Here for the first time the retelling of the nation’s history becomes an obligation for every citizen of the nation. In this act, known as vidui bikkurim – the confession made over first fruits – Jews were commanded, as it were, to become a nation of storytellers.
This is a remarkable development. Yosef Hayim Yerushalmi tells us that, “Only in Israel and nowhere else is the injunction to remember felt as a religious imperative to an entire people.” Time and again throughout Devarim comes the command to remember: “Remember that you were a slave in Egypt.” “Remember what Amalek did to you.” “Remember what God did to Miriam.” “Remember the days of old; consider the generations long past. Ask your father and he will tell you, your elders, and they will explain to you.”
The vidui bikkurim is more than this. It is, compressed into the shortest possible space, the entire history of the nation in summary form. In a few short sentences we have here “the patriarchal origins in Mesopotamia, the emergence of the Hebrew nation in the midst of history rather than in mythic prehistory, slavery in Egypt and liberation from there, the climactic acquisition of the land of Israel, and throughout – the acknowledgement of God as lord of history.” (Yerushalmi, Bikkurim, Chap. 3: 12)
We should note here an important nuance. Jews were the first people to find God in history. They were the first to think in historical terms – of time as an arena of change as opposed to cyclical time in which the seasons rotate, people are born and die, but nothing really changes. Jews were the first people to write history – many centuries before Herodotus and Thucydides, often wrongly described as the first historians. Yet biblical Hebrew has no word that means “history” (the closest equivalent is divrei hayamim, “chronicles”). Instead it uses the root zachor, meaning “memory.”
There is a fundamental difference between history and memory. History is “his story,” an account of events that happened sometime else to someone else.
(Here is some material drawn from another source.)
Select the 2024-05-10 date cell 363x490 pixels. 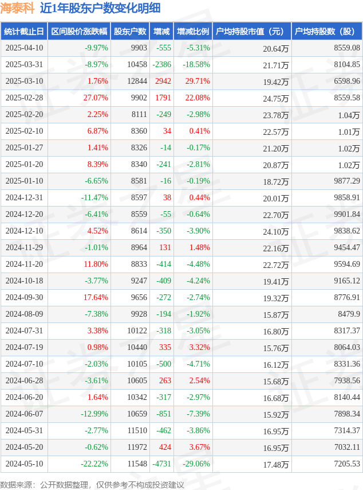[x=24, y=464]
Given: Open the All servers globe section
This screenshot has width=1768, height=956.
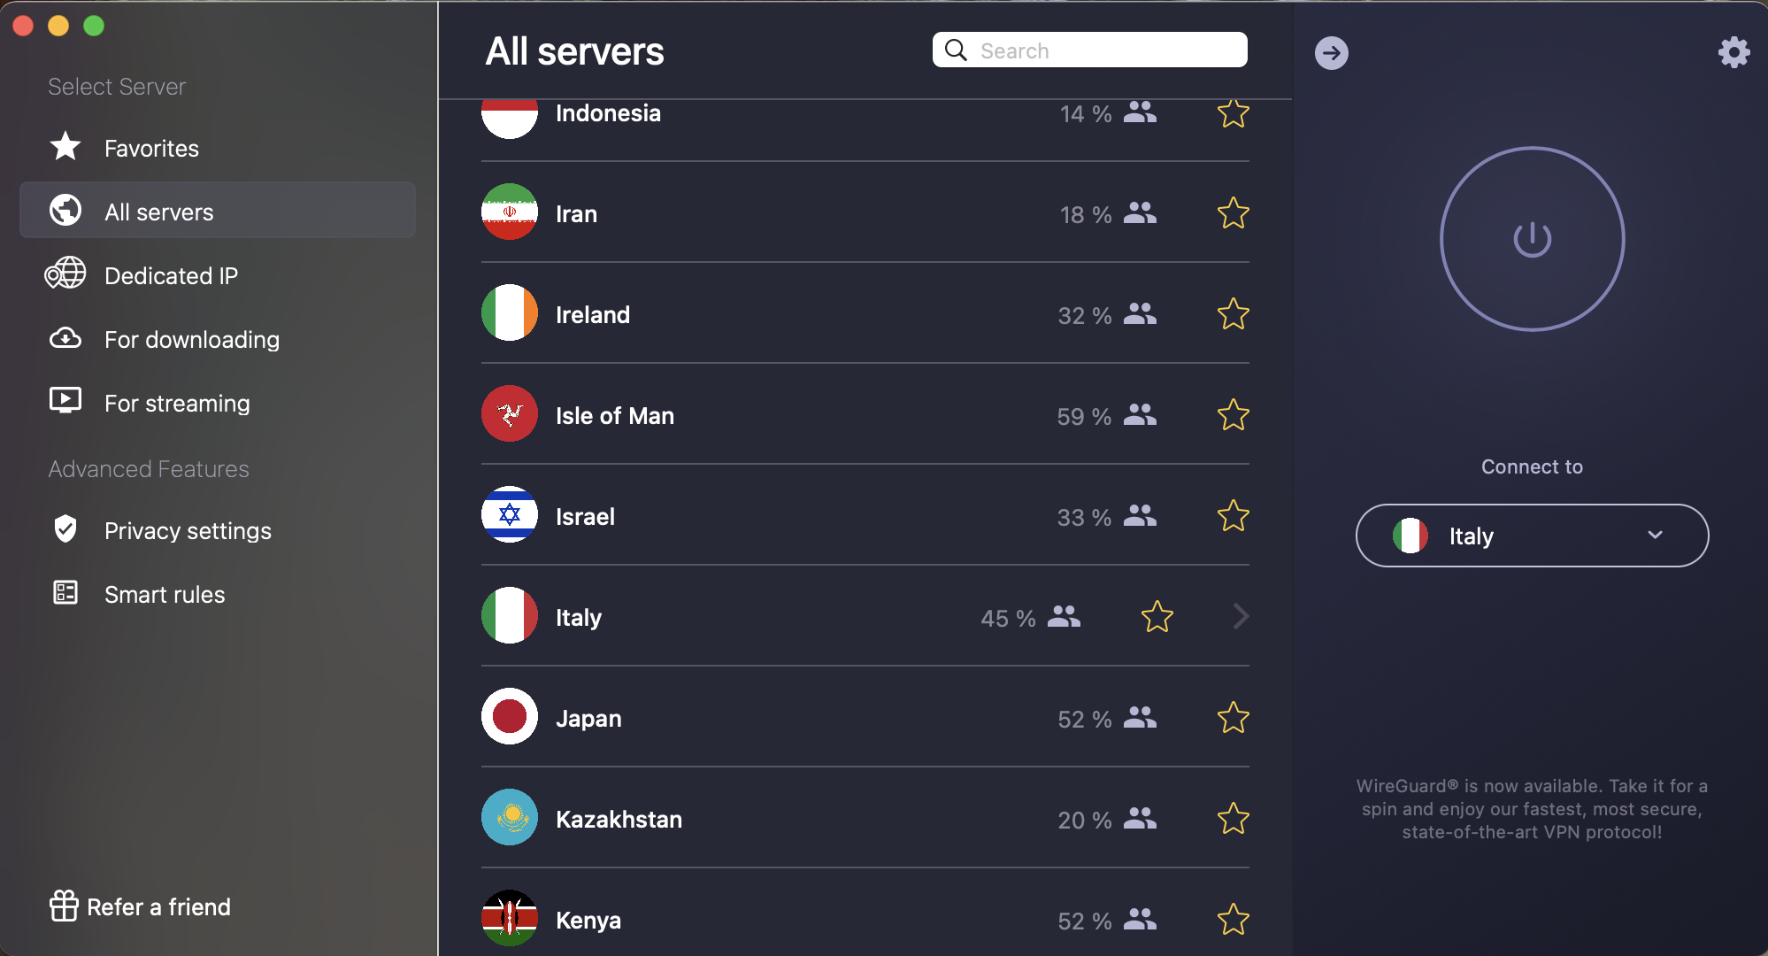Looking at the screenshot, I should [x=159, y=212].
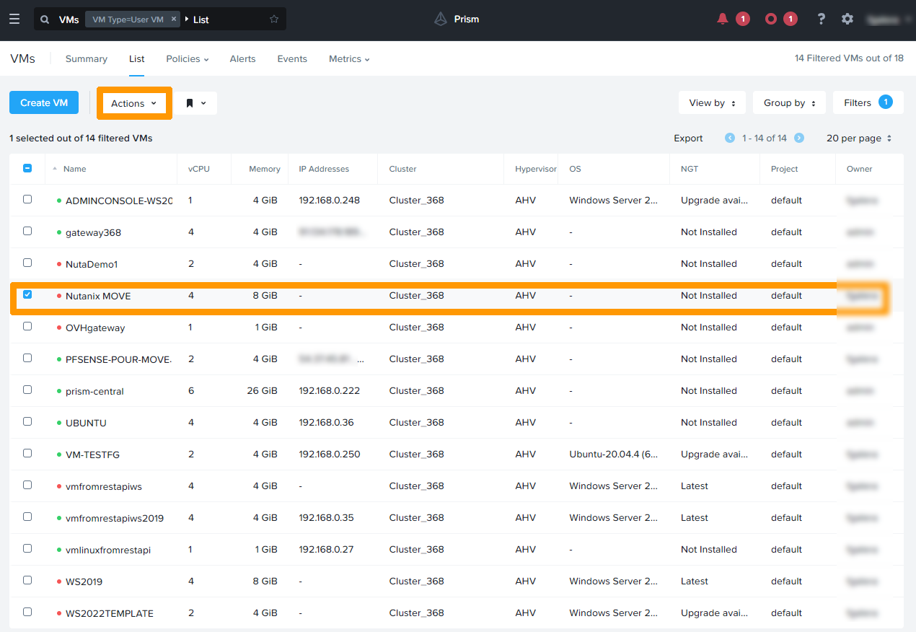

Memory is “my story.” It is the past internalized and made part of my identity. That is what the Mishnah in Pesachim (10: 5) means when it says, “Each person must see himself as if he (or she) went out of Egypt.”
Throughout Devarim Moses warns the people – no less than 14 times – not to forget. If they forget the past they will lose their identity and sense of direction and disaster will follow. Moreover, not only are the people commanded to remember, they are also commanded to hand that memory on to their children.
This entire phenomenon represents a remarkable cluster of ideas: about identity as a matter of collective memory; about the ritual retelling of the nation’s story; above all about the fact that every one of us is a guardian of that story and memory. It is not the leader alone, or some elite, who are trained to recall the past, but every one of us. This too is an aspect of the devolution and democratization of leadership that we find throughout Judaism as a way of life. The great leaders tell the story of the group, but the greatest of leaders, Moses, taught the group to become a nation of storytellers.
You can still see the power of this idea today. As I point out in my book The Home We Build Together, if you visit the presidential memorials in Washington, you see that each carries an inscription taken from their words: Jefferson’s “We hold these truths to be self-evident…,” Roosevelt’s “The only thing we have to fear, is fear itself,” Lincoln’s Gettysburg Address and his second Inaugural: “With malice toward none; with charity for all….” Each memorial tells a story.